The BSE Sensex fell nearly 2 percent on Monday, its biggest one-day percentage loss in nearly two months, on China's stock market rout and concerns that possible stricter norms for participatory notes back home may hit foreign investments.
The BSE Sensex ended down 1.96 percent, marking its biggest single-day fall since June 2.
The Nifty closed 1.88 percent lower, its biggest percentage fall in a day since June 11.
The first week of the monsoon session, which commenced on July 21st, was a complete washout. On the monsoon front, the progress of the southwest monsoon is crucial for the easing of the monetary policy and would be closely followed by the central bank and the traders.
"CNX Nifty has been finding multiple hurdles near 8,650 levels from last five trading sessions and has witnessed buying interest on declines.

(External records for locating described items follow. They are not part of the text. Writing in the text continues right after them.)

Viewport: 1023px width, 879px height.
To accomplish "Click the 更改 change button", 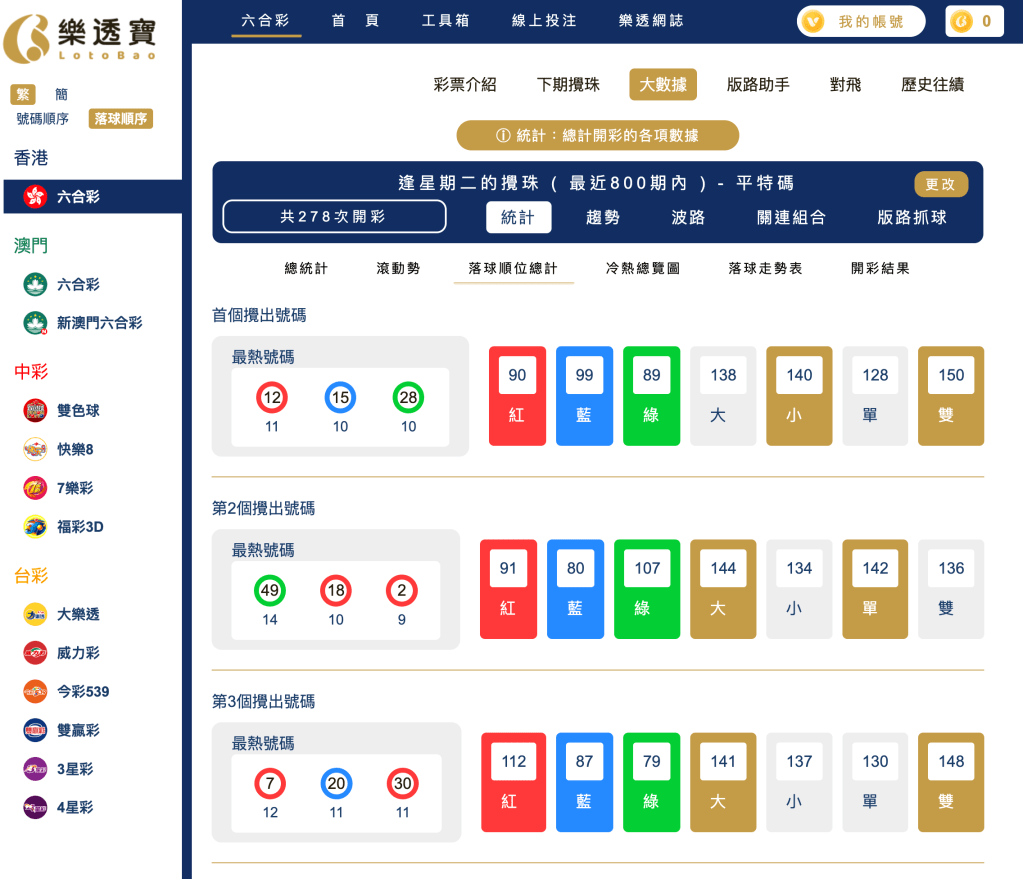I will pyautogui.click(x=940, y=185).
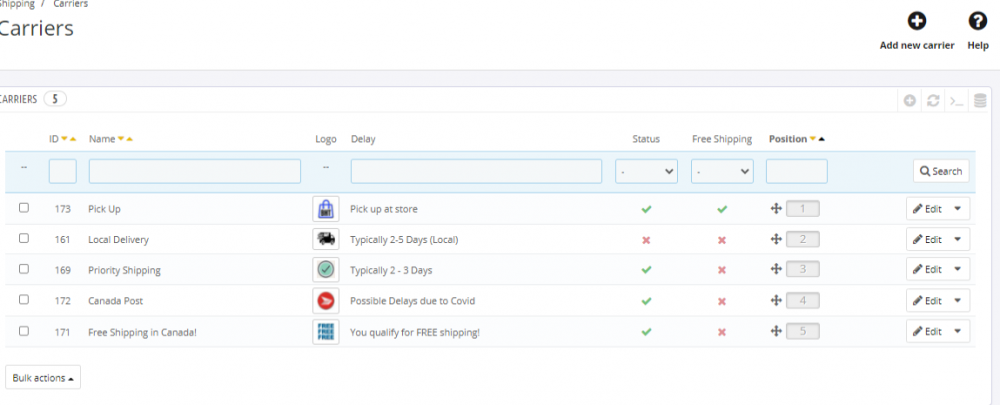Viewport: 1000px width, 405px height.
Task: Click the Name filter input field
Action: tap(194, 172)
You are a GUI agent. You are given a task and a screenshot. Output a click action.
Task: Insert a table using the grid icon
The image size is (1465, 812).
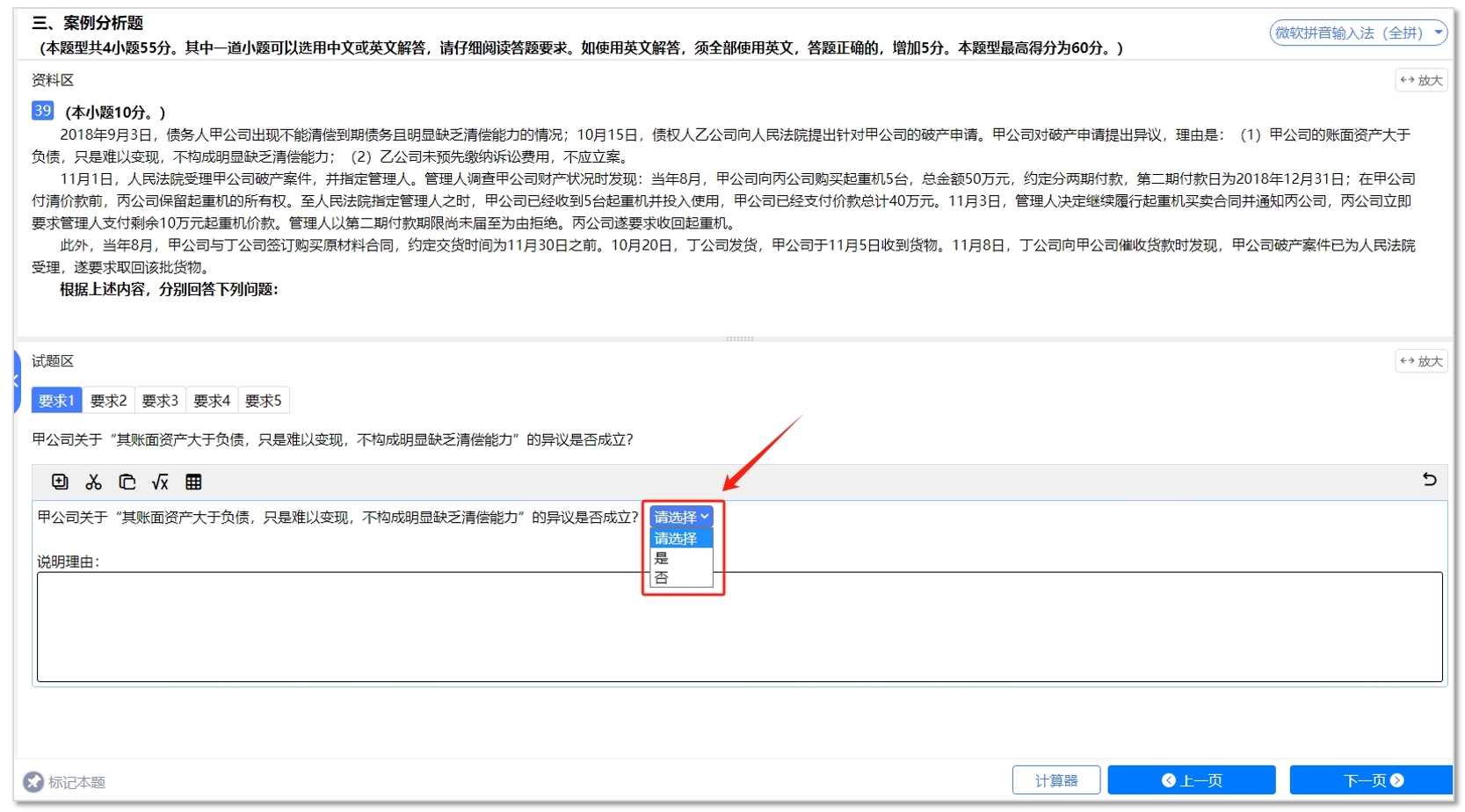point(193,482)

It needs to hold 8,500 levels to witness further up move towards 8,550-8,580 leveks. On the downside, it has immediate support near 8,480 levels and below that we may continue to witness fresh selling towards 8,440 zones," points out a morning note from Anand Rathi Research.
Tech Mahindra, Ambuja Cement, Just Dial, Torrent Pharma are set to announce their quarterly earnings for the period April-June later in the day.
Asian shares have begun the week on a plaintive note amid losses on Wall Street and worries over China, while investors brace for a Federal Reserve meeting that might take another small step toward lifting US interest rates.
MSCI's broadest index of Asia-Pacific shares outside Japan eased 0.2%. Hang Seng dipped by 2% and Nikkei slipped 0.8% in early trade.
China's Shanghai index slumped about 1% as the country's industrial profits declined 0.3% year-on-year in June, according to data. The Straits Times and Taiwan indices ahve also shed about 1% each.